Asked about Mr Prescott's denial, Mr Cohen told the BBC he did not think it was a "gaffe" by the deputy PM and that Mr Prescott should not be embarrassed.
Mr Cohen said he believed Mr Prescott's comment had been "an honest and good point, well made".
Asked why Mr Prescott might deny it, Mr Cohen - whose constituency includes areas of east London where some terror raids took place last week - claimed it might be politically expedient "not to upset the Americans".
He said he thought many of his fellow MPs and the wider population would agree that more should have been done by the US in pushing forward the Middle East road map in recent years.
Mr Cohen said Mr Prescott's "crap" comment had been specific to the US efforts on the road map.
It was not a view of President Bush generally, the Bush administration as a whole, or the Bush administration's general Middle East policy, he added.
"That's my distinct memory, that he did use that word, quite properly in the context of the road map," he told BBC News 24.
"We had a robust discussion about foreign affairs. Right at the end of the meeting he said: 'Well, you're going to speak to the press - take from it what you want.'
"I did, and I think that's quite legitimate."
He said Mr Prescott claimed he had only supported the Iraq war "because they were promised the road map".
Mr Cohen said Mr Prescott's other reported comment - calling Mr Bush a "cowboy" - was a joke related to his own recent difficulties over a cowboy outfit gift he was given last year.
'Cheering him on'
Colin Brown, who is the deputy prime minister's biographer, said that this was "the type of language" used by Mr Prescott.
"It's a shorthand, it's very pithy, it's not diplomatic, and I hope that he doesn't get into any diplomatic hot water about it," he told BBC News 24.

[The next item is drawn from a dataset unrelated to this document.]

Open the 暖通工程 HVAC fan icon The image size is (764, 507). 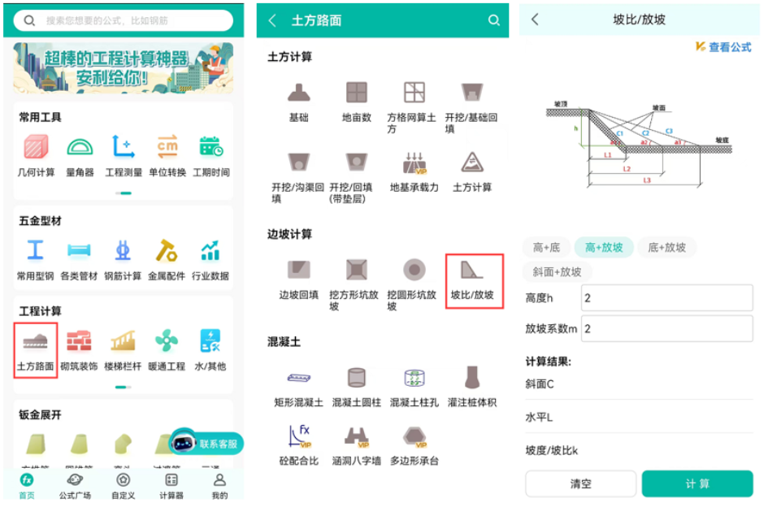tap(167, 341)
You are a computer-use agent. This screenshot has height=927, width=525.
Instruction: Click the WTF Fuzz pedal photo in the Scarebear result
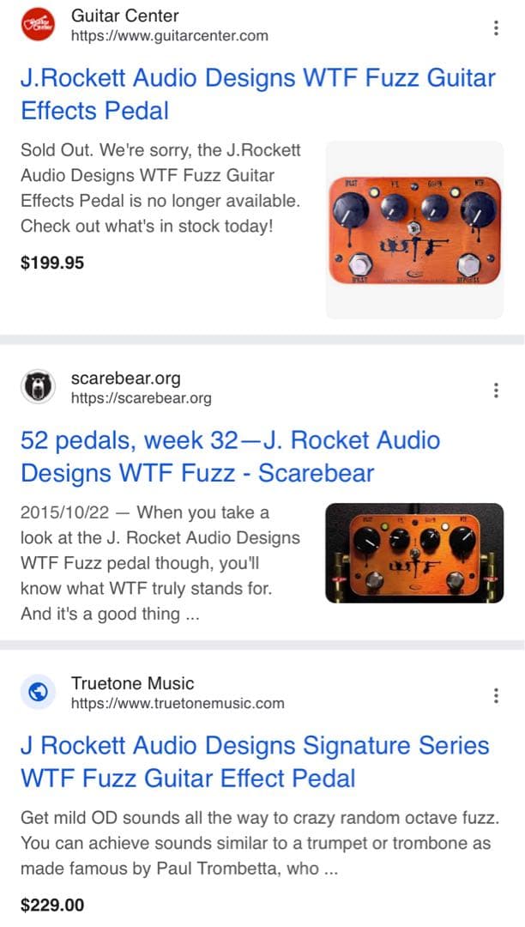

"But the fact is, a lot of people are cheering him on."
Former ministers were "right behind him on this", Mr Brown added, and the deputy prime minister had "never been more popular than he is now" as a result.
For the Lib Dems, Norman Lamb, said: "John Prescott does not always use the most appropriate language, but if these reports are to be believed then his instincts on the Middle East are certainly preferable to Tony Blair's."
Mr Prescott has been Tony Blair's deputy since he came to power in 1997. Mr Blair is on holiday at the moment, leaving Mr Prescott in charge of the government.